Tampa, United States Elevance Health Full time

Business Analyst II

Location : This position will work a hybrid model (remote and office). The ideal candidate will live within 50 miles of one of our Elevance Health PulsePoint locations.

The BUSINESS ANALYST II works within the Cost Containment Unit (CCU) which is an operational unit that leads the effort to identify, analyze, validate and avoid medical overpayments. Cost Containment’s goal is to deliver measurable cost savings through expense recovery and cost avoidance. This will include translating basic business needs into application software requirements.

How you will make an impact:

  • Analyzes business needs to determine optimal means of meeting those needs.

  • Acts as liaison with users of the software to address questions/issues.

  • Research all resource documents and web-sites.

  • Document findings that support the concept.

  • Request and/or run queries as needed to retrieve data.

  • Meet with various business partners as needed.

  • Submit enhancement request for database updates.

  • Ensures proper review of the Forager Pipeline and Analyst reports.

  • Commit to deliverables and maintain timely turnaround times.

  • Determines specific business application software requirements to address specific business needs.

  • Works with programming staff to ensure requirements will be incorporated into system design and testing.

  • Perform data mining utilizing CPT, HCPCS, DRG, ICD-9, ICD-10, etc., to identify recovery opportunities.

  • Validate overpayments, complete Approach document and forward necessary files and documents for CCU Load

Minimum Requirements:

  • Requires a BA/BS and minimum of 3 years related business analysis experience, or any combination of education and experience, which would provide an equivalent background.

Preferred Skills, Capabilities and Experiences :

  • Healthcare business analysis experience preferred.

  • Experience in using Facets, SQL and MACESS highly preferred.

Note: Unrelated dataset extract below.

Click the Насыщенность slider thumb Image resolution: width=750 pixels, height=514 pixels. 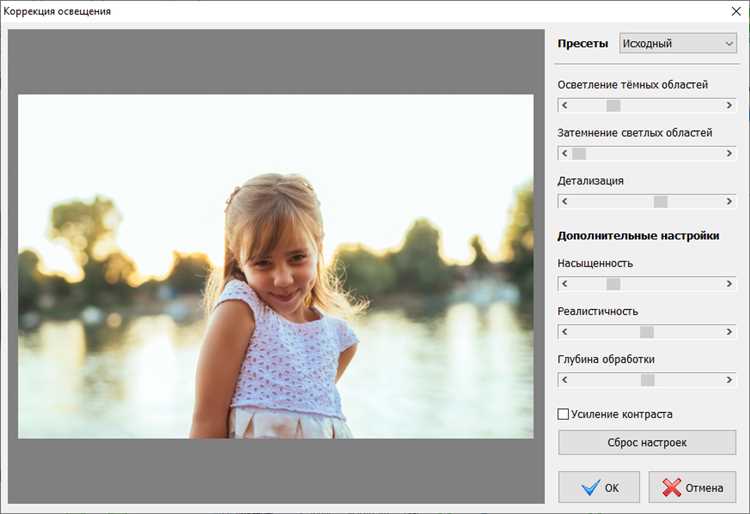614,284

  • Medical billing and/or claims processing experience is preferred.

  • 2+ years of experience with data analysis, claims processing, provider billing, FWA investigations, cost containment, Medicare, Medicaid, MMP and/or MedSupp plans strongly preferred.

  • Medical coding experience - CPT, HCPCS, ICD-9/10 coding preferred.

  • CPC or applicable professional designation preferred.

  • Proficient of Microsoft Office products, most notably expertise in Excel for reporting, Word, PowerPoint, Teams, and Outlook strongly preferred.

If this job is assigned to any Government Business Division entity, the applicant and incumbent fall under a sensitive position work designation and may be subject to additional requirements beyond those associates outside Government Business Divisions. Requirements include but are not limited to more stringent and frequent background checks and/or government clearances, segregation of duties principles, role specific training, monitoring of daily job functions, and sensitive data handling instructions. Associates in these jobs must follow the specific policies, procedures, guidelines, etc. as stated by the Government Business Division in which they are employed.